Produce an exact copy of the data below.

---*---

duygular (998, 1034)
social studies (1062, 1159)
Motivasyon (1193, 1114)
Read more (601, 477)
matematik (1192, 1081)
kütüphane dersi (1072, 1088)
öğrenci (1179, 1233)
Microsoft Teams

---*---

OUTPUT FOR THIS TASK:
duygular (998, 1034)
social studies (1062, 1159)
Motivasyon (1193, 1114)
Read more (601, 477)
matematik (1192, 1081)
kütüphane dersi (1072, 1088)
öğrenci (1179, 1233)
Microsoft Teams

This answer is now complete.